The TigerGraph Setup (Honest Version)

We ran TigerGraph Community Edition via Docker. First attempt — REST++ calls timed out because port 9000 wasn't exposed correctly in our docker-compose config. Spent a few hours on that before it was obvious it was a port mapping issue, not TigerGraph itself.

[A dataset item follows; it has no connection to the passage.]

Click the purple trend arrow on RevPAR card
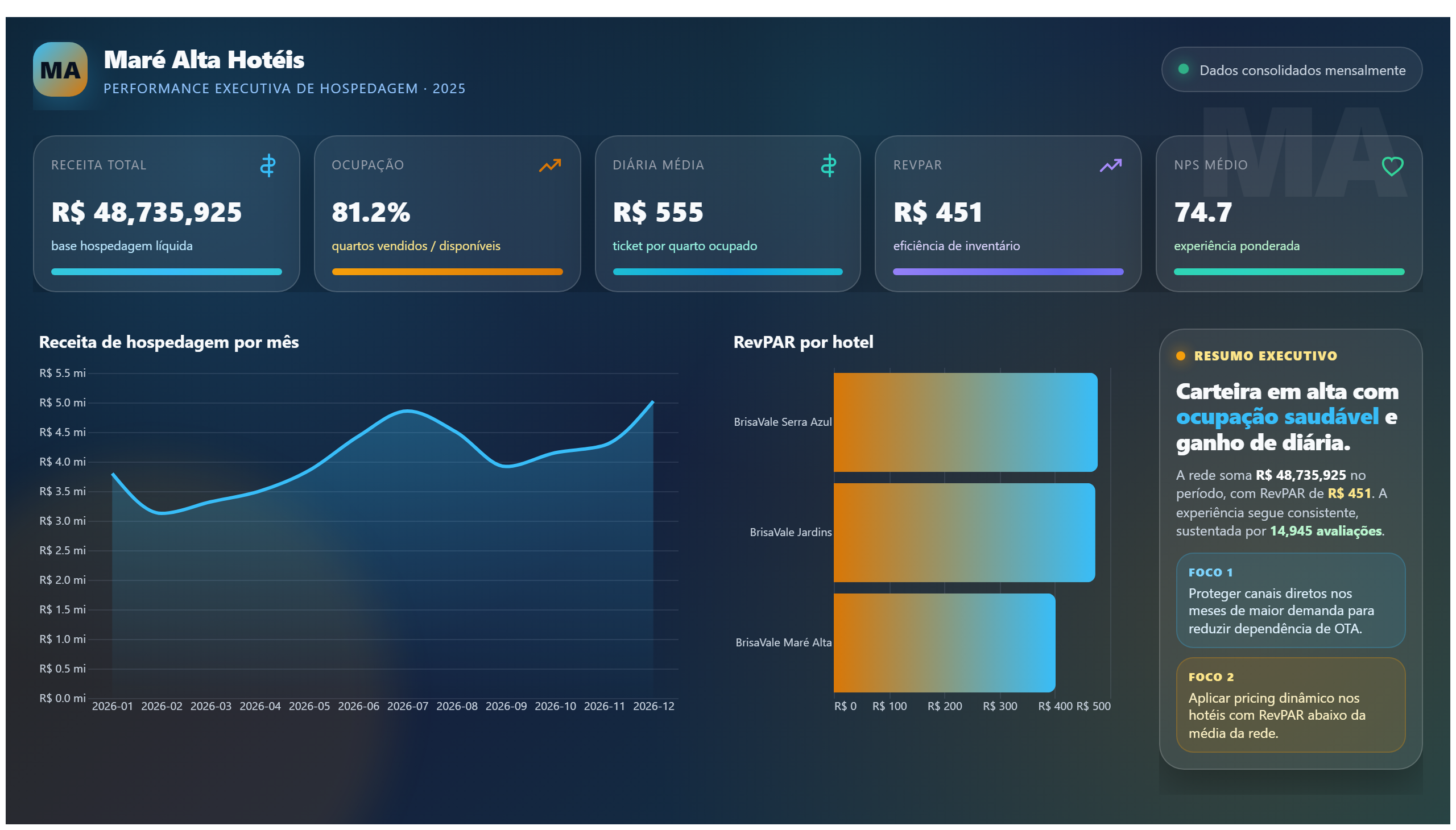 coord(1110,165)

The bigger learning curve was GSQL. Different enough from SQL that our first multi-hop queries threw compile errors we didn't understand. Once we grasped how accumulators work — thread-safe variables that aggregate across parallel traversals — everything clicked. The 3-hop query took about a day to write correctly, but once it ran it was consistently under 200ms on a 48K-edge local graph.


The Evaluation Setup

We were paranoid about grading our own homework. So:

  • Generator: Llama 3.3 70B (Groq) — produces the answer
  • Judge: Llama 4 Scout 17B (meta-llama/llama-4-scout-17b-16e-instruct) — independent, scores PASS/FAIL per question
  • Semantic eval: BERTScore F1 with rescale_with_baseline=True0.94 (target ≥ 0.55 ✓)

The judge never knows which pipeline produced which answer. Outputs evaluated blind.


The Numbers That Surprised Us

BasicRAG failed on entity-specific questions — not because of bad embeddings, but because CRM entities like "Acme Corp" or "LoneStar" don't appear in enough text chunks to surface via cosine similarity. They live in structured records. BasicRAG was flying blind on 14 of 36 questions.

72.5% token reduction meant cost per query dropped from ₹0.125 (BasicRAG) to ₹0.049 (GraphRAG) — 61% cheaper, while being more accurate.

87.4% faster — 9.9s average vs 78.5s. BasicRAG's latency came from embedding and ranking 15 chunks. Graph traversal is a targeted lookup.


The Live Dashboard

Static site (vanilla HTML/CSS/JS, zero build step) deployed on Vercel. Shows graph traversal hop-by-hop in real time — watch the query walk Customer → Deal → Employee as it resolves.

Live: crm-nexus-team-brocode.vercel.app

GitHub: github.com/vishnu-k-dev/crm-nexus


What We'd Do Differently

  1. Tune the hybrid HNSW + graph pipeline — vector seed first, then traversal. We implemented it but didn't have time to optimize.
  2. More eval questions — 36 proves the pattern, 100 would tighten confidence intervals.
  3. TigerGraph Cloud over local Docker — eliminates infra debugging entirely.

Stack

Layer Technology
Graph DB TigerGraph Community Edition (Docker)
Queries GSQL multi-hop + REST++ API
Embeddings Jina AI jina-embeddings-v2-base-en (768-dim)
LLM Llama 3.3 70B via Groq
Judge Llama 4 Scout 17B via Groq
API Fastify + Node 20 + TypeScript
Dashboard Vanilla HTML/CSS/JS on Vercel

Built for the TigerGraph GraphRAG Inference Hackathon 2026 — Team BroCode (Vishnu K & Revanth M)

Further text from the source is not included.